The whitefly has a complex life history. It undergoes five distinct stages of development. Eggs are laid on the undersides of the leaves, and are at first pale yellow, but turn gray before hatching in five to seven days. The crawler is a small, translucent, mobile stage that actively searches for a feeding site. Within a few days, crawlers settle down and begin feeding, soon transforming to the sedentary scale stage. The scale is a highly modified sucking insect, and its outer covering thickens after it feeds giving it added protection. Adult development (pupation) occurs within the scale cover. Four days later, adults emerge. The life cycle takes about 40 days, depending on temperature.
This insect is difficult to manage. The five distinct stages of the life cycle all differ in their tolerances to insecticides. Eggs are resistant to most insecticides, as are the scale and pupal stages. The crawler and adult stages are susceptible to insecticides especially contact materials. All stages, however, can coexist. A single application of a particular insecticide only affects the susceptible stages present at the time of treatment or shortly thereafter.

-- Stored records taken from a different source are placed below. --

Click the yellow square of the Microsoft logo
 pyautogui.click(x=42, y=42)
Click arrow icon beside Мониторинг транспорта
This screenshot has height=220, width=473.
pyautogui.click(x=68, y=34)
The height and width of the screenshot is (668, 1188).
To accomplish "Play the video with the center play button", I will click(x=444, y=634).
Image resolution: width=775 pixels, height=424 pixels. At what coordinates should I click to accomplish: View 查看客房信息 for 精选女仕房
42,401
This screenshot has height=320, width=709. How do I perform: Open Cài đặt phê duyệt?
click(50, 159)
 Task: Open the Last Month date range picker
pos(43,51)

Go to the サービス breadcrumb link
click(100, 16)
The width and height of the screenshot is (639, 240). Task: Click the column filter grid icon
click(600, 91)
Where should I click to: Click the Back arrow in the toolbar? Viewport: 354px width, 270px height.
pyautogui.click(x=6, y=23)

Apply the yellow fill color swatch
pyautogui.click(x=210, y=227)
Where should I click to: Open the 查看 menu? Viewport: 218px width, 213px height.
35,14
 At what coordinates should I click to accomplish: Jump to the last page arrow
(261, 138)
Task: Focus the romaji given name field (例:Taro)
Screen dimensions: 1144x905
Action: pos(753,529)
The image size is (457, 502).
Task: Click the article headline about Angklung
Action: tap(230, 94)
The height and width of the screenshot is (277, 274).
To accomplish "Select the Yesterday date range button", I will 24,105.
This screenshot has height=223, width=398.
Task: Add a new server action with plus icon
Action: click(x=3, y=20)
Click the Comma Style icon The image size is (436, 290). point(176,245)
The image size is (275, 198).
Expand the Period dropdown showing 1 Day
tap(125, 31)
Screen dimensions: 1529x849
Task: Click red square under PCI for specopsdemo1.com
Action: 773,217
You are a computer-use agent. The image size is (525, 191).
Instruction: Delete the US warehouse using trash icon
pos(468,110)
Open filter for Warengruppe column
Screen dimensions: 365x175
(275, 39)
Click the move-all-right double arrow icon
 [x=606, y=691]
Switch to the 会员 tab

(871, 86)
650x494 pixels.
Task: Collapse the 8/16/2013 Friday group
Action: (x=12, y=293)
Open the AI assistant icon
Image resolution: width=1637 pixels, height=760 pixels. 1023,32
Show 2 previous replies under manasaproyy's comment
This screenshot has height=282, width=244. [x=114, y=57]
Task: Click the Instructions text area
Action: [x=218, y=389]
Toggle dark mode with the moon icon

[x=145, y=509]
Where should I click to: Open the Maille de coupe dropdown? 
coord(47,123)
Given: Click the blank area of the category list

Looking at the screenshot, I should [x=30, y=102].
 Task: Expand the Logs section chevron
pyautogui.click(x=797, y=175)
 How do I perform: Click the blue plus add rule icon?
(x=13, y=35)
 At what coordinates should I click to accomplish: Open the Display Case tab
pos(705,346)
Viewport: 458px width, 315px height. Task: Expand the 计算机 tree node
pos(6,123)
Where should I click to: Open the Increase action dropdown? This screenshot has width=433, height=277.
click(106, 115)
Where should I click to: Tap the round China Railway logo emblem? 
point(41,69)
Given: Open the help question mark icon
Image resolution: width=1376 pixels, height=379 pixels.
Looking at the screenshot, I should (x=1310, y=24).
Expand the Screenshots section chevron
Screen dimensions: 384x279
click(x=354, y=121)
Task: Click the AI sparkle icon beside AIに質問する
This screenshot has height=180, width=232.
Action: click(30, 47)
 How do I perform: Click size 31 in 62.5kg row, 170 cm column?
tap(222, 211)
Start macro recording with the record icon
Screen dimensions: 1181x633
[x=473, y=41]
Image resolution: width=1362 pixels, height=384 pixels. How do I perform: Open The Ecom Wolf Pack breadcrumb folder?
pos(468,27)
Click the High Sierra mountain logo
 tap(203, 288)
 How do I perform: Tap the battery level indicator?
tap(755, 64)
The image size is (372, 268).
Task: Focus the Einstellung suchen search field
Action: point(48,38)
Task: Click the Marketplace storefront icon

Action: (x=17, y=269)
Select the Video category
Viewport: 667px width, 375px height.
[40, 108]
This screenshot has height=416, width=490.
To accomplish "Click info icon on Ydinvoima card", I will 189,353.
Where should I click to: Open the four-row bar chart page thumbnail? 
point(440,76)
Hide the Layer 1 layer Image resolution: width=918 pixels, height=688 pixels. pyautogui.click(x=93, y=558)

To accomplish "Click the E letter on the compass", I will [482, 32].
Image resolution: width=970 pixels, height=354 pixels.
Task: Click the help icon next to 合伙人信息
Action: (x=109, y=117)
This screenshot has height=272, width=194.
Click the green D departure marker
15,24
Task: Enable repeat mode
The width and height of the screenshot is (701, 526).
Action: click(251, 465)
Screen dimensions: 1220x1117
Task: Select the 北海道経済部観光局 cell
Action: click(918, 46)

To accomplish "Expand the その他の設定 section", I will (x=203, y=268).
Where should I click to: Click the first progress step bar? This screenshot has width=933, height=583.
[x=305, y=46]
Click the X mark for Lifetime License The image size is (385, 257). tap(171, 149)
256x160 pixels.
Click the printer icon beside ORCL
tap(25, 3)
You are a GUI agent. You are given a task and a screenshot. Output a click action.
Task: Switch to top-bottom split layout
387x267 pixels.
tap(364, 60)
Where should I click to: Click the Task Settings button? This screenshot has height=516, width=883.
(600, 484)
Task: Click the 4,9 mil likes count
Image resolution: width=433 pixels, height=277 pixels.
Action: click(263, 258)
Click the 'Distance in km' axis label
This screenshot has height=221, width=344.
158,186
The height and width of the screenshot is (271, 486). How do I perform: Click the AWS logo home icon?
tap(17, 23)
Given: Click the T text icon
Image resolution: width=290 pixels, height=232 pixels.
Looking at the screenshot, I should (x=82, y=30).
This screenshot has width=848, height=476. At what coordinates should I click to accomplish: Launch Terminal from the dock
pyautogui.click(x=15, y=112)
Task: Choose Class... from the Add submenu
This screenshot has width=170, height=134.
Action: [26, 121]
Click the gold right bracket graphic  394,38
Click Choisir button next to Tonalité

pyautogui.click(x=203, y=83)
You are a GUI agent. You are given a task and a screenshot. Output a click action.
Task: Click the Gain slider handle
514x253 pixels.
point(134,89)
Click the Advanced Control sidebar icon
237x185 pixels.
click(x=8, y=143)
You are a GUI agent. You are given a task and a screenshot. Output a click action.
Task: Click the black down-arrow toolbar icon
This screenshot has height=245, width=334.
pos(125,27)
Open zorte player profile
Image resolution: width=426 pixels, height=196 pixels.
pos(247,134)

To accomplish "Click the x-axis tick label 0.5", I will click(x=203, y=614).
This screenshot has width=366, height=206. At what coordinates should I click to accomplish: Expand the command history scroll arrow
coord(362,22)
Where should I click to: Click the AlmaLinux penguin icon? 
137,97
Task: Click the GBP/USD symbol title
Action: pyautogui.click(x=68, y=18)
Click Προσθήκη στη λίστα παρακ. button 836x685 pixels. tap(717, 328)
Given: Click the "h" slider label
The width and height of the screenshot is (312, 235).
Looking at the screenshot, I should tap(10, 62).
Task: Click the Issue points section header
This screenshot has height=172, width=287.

Other stages will survive and ultimately reproduce again continuing the cycle.
Therefore, when sprays are recommended, they are usually applied covering the 40-day period that it takes for completion of the life cycle. Missing even one application would allow the pest to continue to develop and possibly reinfest the area. When using insecticides good coverage of leaf undersides is important for control. Repeat sprays may be needed.
There are some practices that one can employ to help prevent whiteflies on most all types of plants:
A number of beneficial insects attack whiteflies, i.e., lady beetles, green lacewings and various predaceous bugs. The tiny parasitic wasp, Encarsia formosa, can be effective against the greenhouse whitefly. These natural enemies do not remove the whiteflies but they can reduce their numbers so that little damage results. Further research is needed to make this method a practical alternative to chemical control methods, at least in commercial greenhouses.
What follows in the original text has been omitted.